Dataset records:

------------------------------------------------------------

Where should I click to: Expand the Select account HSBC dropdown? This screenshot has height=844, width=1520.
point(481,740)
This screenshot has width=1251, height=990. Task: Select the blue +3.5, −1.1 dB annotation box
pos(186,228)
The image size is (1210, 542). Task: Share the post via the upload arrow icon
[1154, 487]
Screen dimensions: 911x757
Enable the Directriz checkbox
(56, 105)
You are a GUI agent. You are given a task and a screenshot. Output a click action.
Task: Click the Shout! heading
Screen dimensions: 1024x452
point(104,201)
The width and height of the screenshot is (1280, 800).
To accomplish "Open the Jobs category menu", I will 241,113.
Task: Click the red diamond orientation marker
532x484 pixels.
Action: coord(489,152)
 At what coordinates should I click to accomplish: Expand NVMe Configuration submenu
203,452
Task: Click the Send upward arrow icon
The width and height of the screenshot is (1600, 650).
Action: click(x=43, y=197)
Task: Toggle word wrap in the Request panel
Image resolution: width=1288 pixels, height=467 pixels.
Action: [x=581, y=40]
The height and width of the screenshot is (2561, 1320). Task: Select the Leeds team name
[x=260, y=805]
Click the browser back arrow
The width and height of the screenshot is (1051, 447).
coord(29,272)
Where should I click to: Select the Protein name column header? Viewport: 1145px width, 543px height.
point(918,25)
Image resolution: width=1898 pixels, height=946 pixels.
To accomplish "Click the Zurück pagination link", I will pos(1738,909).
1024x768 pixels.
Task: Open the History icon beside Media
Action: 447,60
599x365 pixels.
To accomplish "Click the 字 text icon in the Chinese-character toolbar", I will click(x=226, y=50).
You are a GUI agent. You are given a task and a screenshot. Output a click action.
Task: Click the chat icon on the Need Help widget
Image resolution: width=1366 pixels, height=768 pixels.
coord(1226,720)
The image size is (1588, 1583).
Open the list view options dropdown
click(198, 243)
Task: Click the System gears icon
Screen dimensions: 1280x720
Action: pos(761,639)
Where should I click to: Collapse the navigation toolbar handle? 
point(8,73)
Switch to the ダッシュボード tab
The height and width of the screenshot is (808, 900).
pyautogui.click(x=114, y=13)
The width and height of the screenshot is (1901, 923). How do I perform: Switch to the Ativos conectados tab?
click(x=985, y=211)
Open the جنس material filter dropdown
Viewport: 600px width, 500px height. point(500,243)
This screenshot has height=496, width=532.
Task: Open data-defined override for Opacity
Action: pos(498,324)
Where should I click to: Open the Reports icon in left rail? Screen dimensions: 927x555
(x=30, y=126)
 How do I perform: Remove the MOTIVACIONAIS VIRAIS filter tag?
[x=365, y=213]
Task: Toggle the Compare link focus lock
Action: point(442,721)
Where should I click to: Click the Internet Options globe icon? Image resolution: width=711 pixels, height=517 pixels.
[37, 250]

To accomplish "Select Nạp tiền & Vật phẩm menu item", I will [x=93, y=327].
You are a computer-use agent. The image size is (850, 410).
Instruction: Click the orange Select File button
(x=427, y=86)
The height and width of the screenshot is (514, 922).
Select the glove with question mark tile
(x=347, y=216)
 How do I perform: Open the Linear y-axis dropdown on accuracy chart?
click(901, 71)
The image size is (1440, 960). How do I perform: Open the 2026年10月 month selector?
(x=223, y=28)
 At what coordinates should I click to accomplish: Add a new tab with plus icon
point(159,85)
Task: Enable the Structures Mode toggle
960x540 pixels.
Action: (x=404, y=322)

------------------------------------------------------------

Exercise brief:
Write the records out again, character for character.

Result for this exercise:
Where should I click to: Expand the Select account HSBC dropdown? This screenshot has height=844, width=1520.
point(481,740)
This screenshot has width=1251, height=990. Task: Select the blue +3.5, −1.1 dB annotation box
pos(186,228)
The image size is (1210, 542). Task: Share the post via the upload arrow icon
[1154, 487]
Screen dimensions: 911x757
Enable the Directriz checkbox
(56, 105)
You are a GUI agent. You are given a task and a screenshot. Output a click action.
Task: Click the Shout! heading
Screen dimensions: 1024x452
point(104,201)
The width and height of the screenshot is (1280, 800).
To accomplish "Open the Jobs category menu", I will 241,113.
Task: Click the red diamond orientation marker
532x484 pixels.
Action: coord(489,152)
 At what coordinates should I click to accomplish: Expand NVMe Configuration submenu
203,452
Task: Click the Send upward arrow icon
The width and height of the screenshot is (1600, 650).
Action: click(x=43, y=197)
Task: Toggle word wrap in the Request panel
Image resolution: width=1288 pixels, height=467 pixels.
Action: [x=581, y=40]
The height and width of the screenshot is (2561, 1320). Task: Select the Leeds team name
[x=260, y=805]
Click the browser back arrow
The width and height of the screenshot is (1051, 447).
coord(29,272)
Where should I click to: Select the Protein name column header? Viewport: 1145px width, 543px height.
point(918,25)
Image resolution: width=1898 pixels, height=946 pixels.
To accomplish "Click the Zurück pagination link", I will pos(1738,909).
1024x768 pixels.
Task: Open the History icon beside Media
Action: 447,60
599x365 pixels.
To accomplish "Click the 字 text icon in the Chinese-character toolbar", I will click(x=226, y=50).
You are a GUI agent. You are given a task and a screenshot. Output a click action.
Task: Click the chat icon on the Need Help widget
Image resolution: width=1366 pixels, height=768 pixels.
coord(1226,720)
The image size is (1588, 1583).
Open the list view options dropdown
click(198, 243)
Task: Click the System gears icon
Screen dimensions: 1280x720
Action: pos(761,639)
Where should I click to: Collapse the navigation toolbar handle? 
point(8,73)
Switch to the ダッシュボード tab
The height and width of the screenshot is (808, 900).
pyautogui.click(x=114, y=13)
The width and height of the screenshot is (1901, 923). How do I perform: Switch to the Ativos conectados tab?
click(x=985, y=211)
Open the جنس material filter dropdown
Viewport: 600px width, 500px height. point(500,243)
This screenshot has height=496, width=532.
Task: Open data-defined override for Opacity
Action: pos(498,324)
Where should I click to: Open the Reports icon in left rail? Screen dimensions: 927x555
(x=30, y=126)
 How do I perform: Remove the MOTIVACIONAIS VIRAIS filter tag?
[x=365, y=213]
Task: Toggle the Compare link focus lock
Action: point(442,721)
Where should I click to: Click the Internet Options globe icon? Image resolution: width=711 pixels, height=517 pixels.
[37, 250]

To accomplish "Select Nạp tiền & Vật phẩm menu item", I will [x=93, y=327].
You are a computer-use agent. The image size is (850, 410).
Instruction: Click the orange Select File button
(x=427, y=86)
The height and width of the screenshot is (514, 922).
Select the glove with question mark tile
(x=347, y=216)
 How do I perform: Open the Linear y-axis dropdown on accuracy chart?
click(901, 71)
The image size is (1440, 960). How do I perform: Open the 2026年10月 month selector?
(x=223, y=28)
 At what coordinates should I click to accomplish: Add a new tab with plus icon
point(159,85)
Task: Enable the Structures Mode toggle
960x540 pixels.
Action: (x=404, y=322)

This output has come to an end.